PROBLEM.
Copy the text lines of the material below word for word, and leave out the pictures.

--- start of DATASET ROWS ---

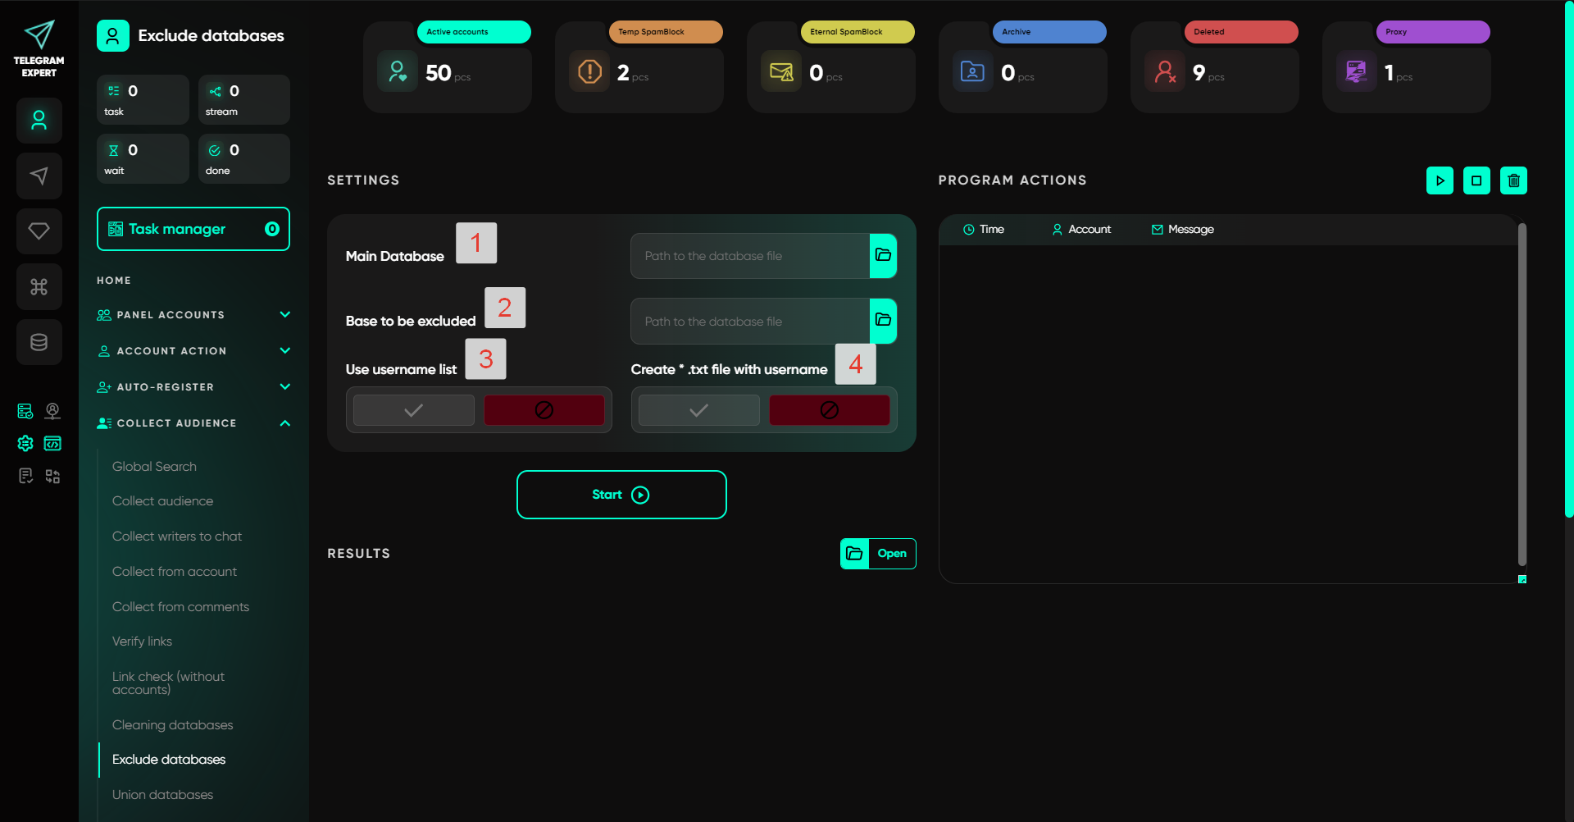Open the Task manager button
This screenshot has width=1574, height=822.
click(193, 229)
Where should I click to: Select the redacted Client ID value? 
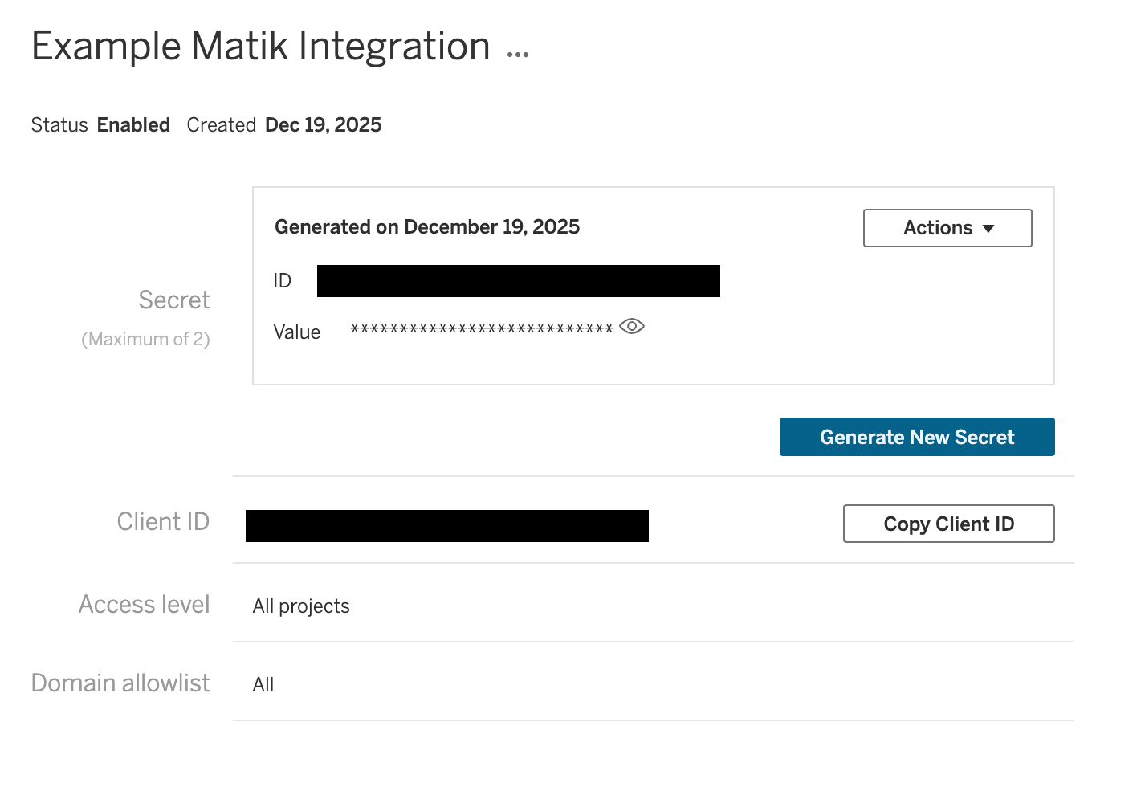tap(446, 526)
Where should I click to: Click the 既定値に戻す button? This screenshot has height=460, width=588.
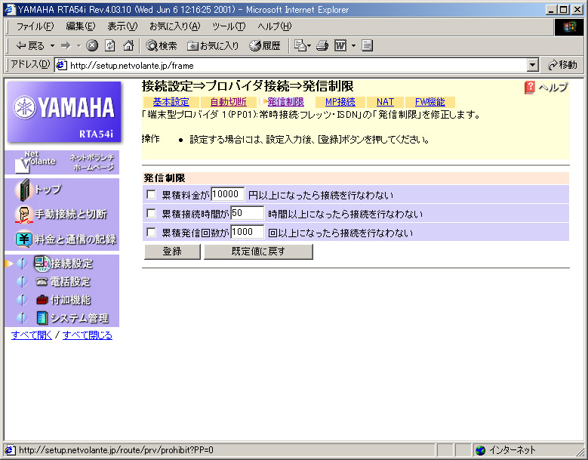[258, 252]
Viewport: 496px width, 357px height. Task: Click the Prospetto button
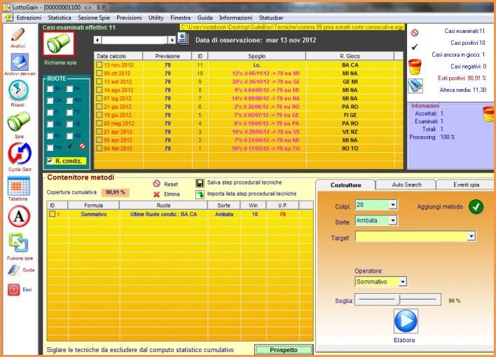[282, 349]
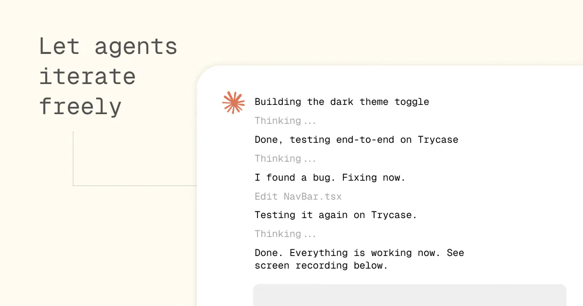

--- end of DATASET ROWS ---

OUTPUT OF THE EXERCISE.
Open the Task manager button
This screenshot has width=1574, height=822.
click(193, 229)
Where should I click to: Select the redacted Client ID value? 
tap(446, 526)
Where should I click to: Click the 既定値に戻す button? This screenshot has height=460, width=588.
[258, 252]
Viewport: 496px width, 357px height. Task: Click the Prospetto button
[282, 349]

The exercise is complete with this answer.